- **Actions to take**:
• 1. In the Philip R. Beuth profile, what did Frank Bailey promise Beuth after their meeting?
• 2. Continue the Philip R. Beuth profile from its last sentence.

- **Document section**:
========================================================================

Beuth, Philip R.

Name

Beuth, Philip R.

Year

1950 – 1954

Intro bio

When he was young, Beuth took a paper route in his native Staten Island to help his widowed mother raise him and his brother. He never thought he could afford Union College until he met Frank Bailey, class of 1885.

Full Bio

Philip Beuth was a producer and president of various television and radio programs including the top rated Good Morning America and the groundbreaking TV series In A New Light that rose the awareness of AIDS from 1992 - 1995. When he was young, Philip R. Beuth ’54 took a paper route in his native Staten Island to help his widowed mother raise him and his brother. He never thought he could afford Union College until he met Frank Bailey, Class of 1885. Referred by a family friend, this promising young man met Bailey in his cavernous New York City office, heavily adorned with Union paraphernalia. The trustee and longtime treasurer of the College welcomed Beuth with an unabashed enthusiasm for Union. After a brief meeting, the financier shook Beuth’s hand and promised that he would provide a scholarship to augment what Beuth would earn by working.

It was a gesture Beuth would recall for the rest of this life. Finding success as a television executive, he has followed Bailey’s philanthropic example, aiding organizations ranging from Union College to UNICEF and more recently to the Guadalupe Center in Immokalee, Fla. “As our company began to do well, we wanted to give back,” he said. “I’ve been fortunate to be able to do that for some time and I’ve been urging others to do the same.”

========================================================================

- **Dataset**:
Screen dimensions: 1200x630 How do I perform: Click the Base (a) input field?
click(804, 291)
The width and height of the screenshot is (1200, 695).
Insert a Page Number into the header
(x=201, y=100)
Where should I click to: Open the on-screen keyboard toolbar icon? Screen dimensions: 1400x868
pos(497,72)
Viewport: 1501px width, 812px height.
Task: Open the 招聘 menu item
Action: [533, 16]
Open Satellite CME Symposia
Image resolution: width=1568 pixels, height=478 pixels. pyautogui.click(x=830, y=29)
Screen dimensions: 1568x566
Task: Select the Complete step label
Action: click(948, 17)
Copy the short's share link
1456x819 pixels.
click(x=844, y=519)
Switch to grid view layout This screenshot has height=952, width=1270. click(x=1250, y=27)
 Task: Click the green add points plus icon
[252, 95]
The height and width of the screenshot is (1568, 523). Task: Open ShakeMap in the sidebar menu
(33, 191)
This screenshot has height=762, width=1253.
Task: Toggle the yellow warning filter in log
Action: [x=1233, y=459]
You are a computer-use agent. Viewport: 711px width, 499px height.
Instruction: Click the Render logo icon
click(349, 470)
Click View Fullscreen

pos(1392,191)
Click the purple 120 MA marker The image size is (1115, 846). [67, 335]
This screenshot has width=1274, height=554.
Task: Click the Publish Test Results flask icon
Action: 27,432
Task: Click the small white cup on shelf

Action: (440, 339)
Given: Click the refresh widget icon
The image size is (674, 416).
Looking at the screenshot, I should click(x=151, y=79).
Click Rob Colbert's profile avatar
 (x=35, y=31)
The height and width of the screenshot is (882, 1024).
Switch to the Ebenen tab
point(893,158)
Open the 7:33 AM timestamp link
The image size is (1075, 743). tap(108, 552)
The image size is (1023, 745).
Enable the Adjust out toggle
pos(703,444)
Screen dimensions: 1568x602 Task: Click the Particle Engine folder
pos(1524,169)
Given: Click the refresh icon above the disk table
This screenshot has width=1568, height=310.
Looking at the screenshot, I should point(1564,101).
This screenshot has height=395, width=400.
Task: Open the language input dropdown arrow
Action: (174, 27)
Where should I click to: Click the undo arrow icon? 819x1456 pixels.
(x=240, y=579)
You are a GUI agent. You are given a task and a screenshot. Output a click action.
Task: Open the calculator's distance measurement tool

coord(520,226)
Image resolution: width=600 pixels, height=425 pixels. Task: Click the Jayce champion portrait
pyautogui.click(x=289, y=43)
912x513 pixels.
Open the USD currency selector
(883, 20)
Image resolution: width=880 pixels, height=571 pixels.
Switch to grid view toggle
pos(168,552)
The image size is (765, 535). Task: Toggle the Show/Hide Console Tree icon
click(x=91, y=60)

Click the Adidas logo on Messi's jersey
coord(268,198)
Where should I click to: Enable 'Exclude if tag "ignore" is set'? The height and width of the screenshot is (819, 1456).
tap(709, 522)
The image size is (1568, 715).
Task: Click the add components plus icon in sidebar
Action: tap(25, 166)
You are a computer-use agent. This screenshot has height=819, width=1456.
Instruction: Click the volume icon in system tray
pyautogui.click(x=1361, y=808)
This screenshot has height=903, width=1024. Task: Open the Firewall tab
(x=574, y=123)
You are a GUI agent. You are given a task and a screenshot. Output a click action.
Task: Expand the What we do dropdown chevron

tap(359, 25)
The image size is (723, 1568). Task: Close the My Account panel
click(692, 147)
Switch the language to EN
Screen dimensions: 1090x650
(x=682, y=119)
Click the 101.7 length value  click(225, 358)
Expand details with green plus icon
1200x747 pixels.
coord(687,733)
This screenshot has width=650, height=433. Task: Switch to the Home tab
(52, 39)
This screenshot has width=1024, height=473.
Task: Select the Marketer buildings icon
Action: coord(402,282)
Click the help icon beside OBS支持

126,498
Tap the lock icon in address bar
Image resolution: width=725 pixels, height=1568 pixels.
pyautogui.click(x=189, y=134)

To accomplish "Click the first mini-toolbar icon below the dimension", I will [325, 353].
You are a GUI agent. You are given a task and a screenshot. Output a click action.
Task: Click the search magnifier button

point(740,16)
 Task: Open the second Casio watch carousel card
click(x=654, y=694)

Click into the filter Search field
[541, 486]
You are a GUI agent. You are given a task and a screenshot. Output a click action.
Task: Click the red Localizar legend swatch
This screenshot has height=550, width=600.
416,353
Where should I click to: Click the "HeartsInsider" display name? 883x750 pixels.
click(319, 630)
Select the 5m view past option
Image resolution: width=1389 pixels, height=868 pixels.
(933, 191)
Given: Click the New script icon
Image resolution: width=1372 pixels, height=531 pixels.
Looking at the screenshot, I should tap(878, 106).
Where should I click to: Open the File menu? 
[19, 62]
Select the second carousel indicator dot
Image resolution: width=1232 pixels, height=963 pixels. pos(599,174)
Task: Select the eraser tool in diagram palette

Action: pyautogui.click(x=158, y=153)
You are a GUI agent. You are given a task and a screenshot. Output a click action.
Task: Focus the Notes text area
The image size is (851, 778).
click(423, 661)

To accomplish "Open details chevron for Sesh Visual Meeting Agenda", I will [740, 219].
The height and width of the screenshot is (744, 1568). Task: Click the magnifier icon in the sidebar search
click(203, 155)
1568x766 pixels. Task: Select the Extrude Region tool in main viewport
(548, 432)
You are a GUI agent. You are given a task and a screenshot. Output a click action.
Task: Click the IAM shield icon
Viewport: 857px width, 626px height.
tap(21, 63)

========================================================================

- **Task-by-task outputs**:
• 1. He promised to provide a scholarship to augment what Beuth would earn by working.

• 2.
While a student at Union, Beuth took a job as a page at WRGB television and WGY radio, gaining experience by observation in everything from camera operation to directing. The experience also connected him with executives who recognized his potential and cultivated his career. When he graduated from Union as an English major, WRGB underwrote his tuition to what would become the Newhouse School of Communications at Syracuse University. Beuth earned a Master of Science degree in television production, producing a documentary on football player Jim Brown, which he sold to a Syracuse TV station.

Beuth continued in television production as a producer and director at a fledgling Albany television station, now WTEN, the original station of the newly formed Capital Cities Communications. He went on to manage company stations in West Virginia, California and Buffalo, making each an audience leader in its market. Capital Cities steadily grew its holdings by adding television and radio stations, newspapers and cable outlets. In 1985, when Capital Cities purchased the ABC TV network, the Wall Street Journal called the company “the minnow that swallowed the whale.” Beuth joined the ABC Network in 1986 as vice president for early morning programming. After a 40-year career, he retired as president of CapCities/ABC’s top-rated Good Morning America in 1995.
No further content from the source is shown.